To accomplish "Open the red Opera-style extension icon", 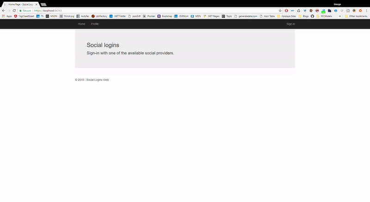I will [x=286, y=11].
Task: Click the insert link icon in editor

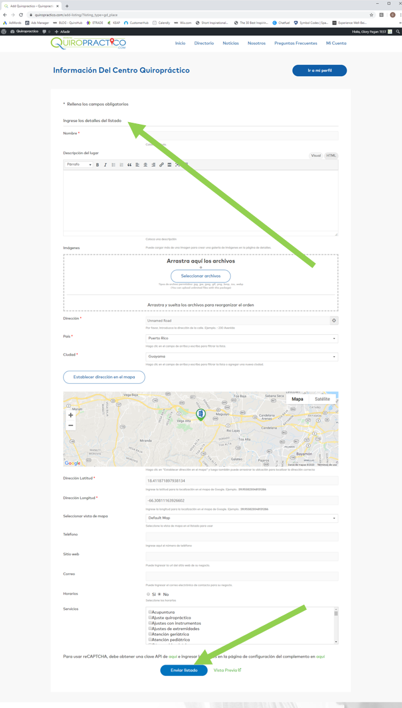Action: click(161, 165)
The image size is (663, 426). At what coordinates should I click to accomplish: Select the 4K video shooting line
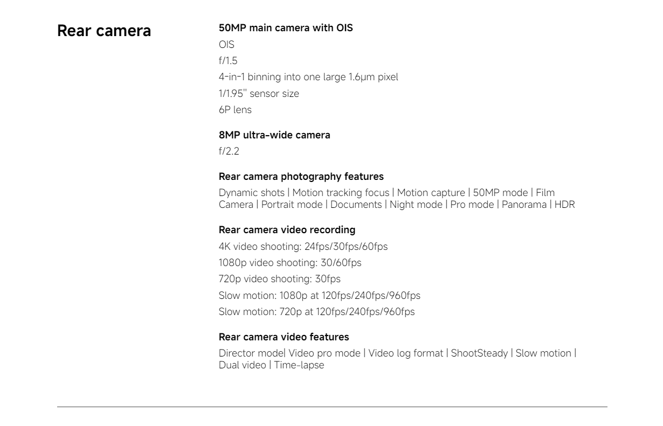(x=303, y=247)
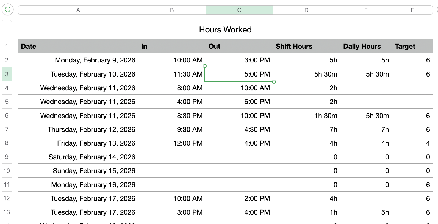Select the 7h Shift Hours cell
Image resolution: width=438 pixels, height=224 pixels.
tap(306, 129)
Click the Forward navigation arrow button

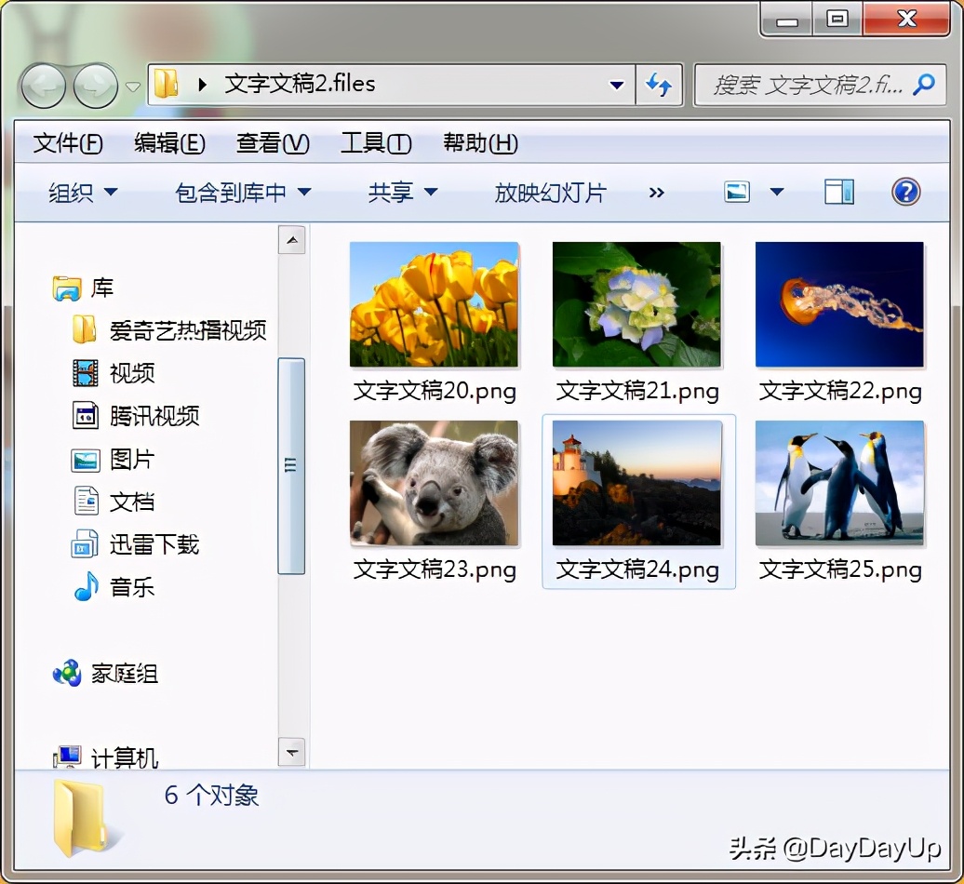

----------

Write out, exactly and only, the lines from the one containing "Task: Click the insert link icon in editor" through the last line of the material above. Pictures do not go in the copy.

**Written answer:**
Task: Click the insert link icon in editor

Action: click(161, 165)
The image size is (663, 426). At what coordinates should I click to accomplish: Select the 4K video shooting line
(x=303, y=247)
Select the 7h Shift Hours cell
Image resolution: width=438 pixels, height=224 pixels.
tap(306, 129)
Click the Forward navigation arrow button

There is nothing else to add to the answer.